Page excerpt

▶

= David B. Weiner =

David B. Weiner is an American Biomedical researcher at The Wistar Institute in Philadelphia, where he serves as executive vice president and director of the Vaccines and Immunotherapy Center. Weiner also holds the titles of WW Smith Distinguished Chair in Cancer research and professor emeritus, Perelman School of Medicine at the University of Pennsylvania.

== Biography ==
Weiner is from Brooklyn, NY, and graduated with a B.S. in biology from SUNY at Stony Brook, NY. He earned both his M.S. in Biology and PhD in development biology from the University of Cincinnati.

Weiner is regarded as one of the founders of the field of DNA vaccines and detailed many of the initial properties of the technology. His laboratory described DNA vaccine technology as an approach to HIV vaccine development and for the immune therapy of cancer, and in 1998, Weiner and his associates were the first to move DNA Vaccines into human clinical trials. The Weiner laboratory also reports on adjuvant effects in vaccination protocols by targeting the checkpoint inhibitor pathways, among others.

◀

Available data

▶

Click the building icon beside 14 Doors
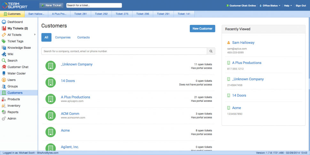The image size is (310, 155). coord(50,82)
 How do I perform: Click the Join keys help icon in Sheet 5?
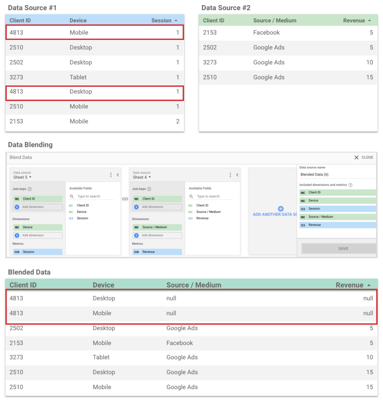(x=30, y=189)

◀

Task A
Can you rewrite the David B. Weiner biography between "Weiner is regarded" and "pathways, among others.", inclusive, replacing "laboratory" with "research group"?
Task B
Answer these from the David B. Weiner biography:
(i) Where is Weiner from?
(ii) Which university awarded Weiner his PhD?
(iii) In what year were Weiner and his associates the first to move DNA vaccines into human clinical trials?
Task C
Can you continue the David B. Weiner biography from where it stops?
You can set the lines aside; none of them matter here.

Exercise output A
Weiner is regarded as one of the founders of the field of DNA vaccines and detailed many of the initial properties of the technology. His research group described DNA vaccine technology as an approach to HIV vaccine development and for the immune therapy of cancer, and in 1998, Weiner and his associates were the first to move DNA Vaccines into human clinical trials. The Weiner research group also reports on adjuvant effects in vaccination protocols by targeting the checkpoint inhibitor pathways, among others.

Exercise output B
(i) Brooklyn, NY
(ii) The University of Cincinnati
(iii) 1998

Exercise output C
Weiner has served as the president of International Society for Vaccines (2018-2020), and as chair of the Gene therapy and Vaccine Training Program at the University of Pennsylvania from 2004 to 2016, before joining the Wistar Institute. He and his lab had a cameo appearance in the 1993 movie Philadelphia starring Tom Hanks.

== Research ==
Weiner's research focuses on translational applications of molecular immunology. His early work developed monoclonal antibodies as therapeutics targeting tumors and infections, and the lab continues to pursue nucleic acid vaccines and immunotherapies. The lab has been involved in several clinical trials.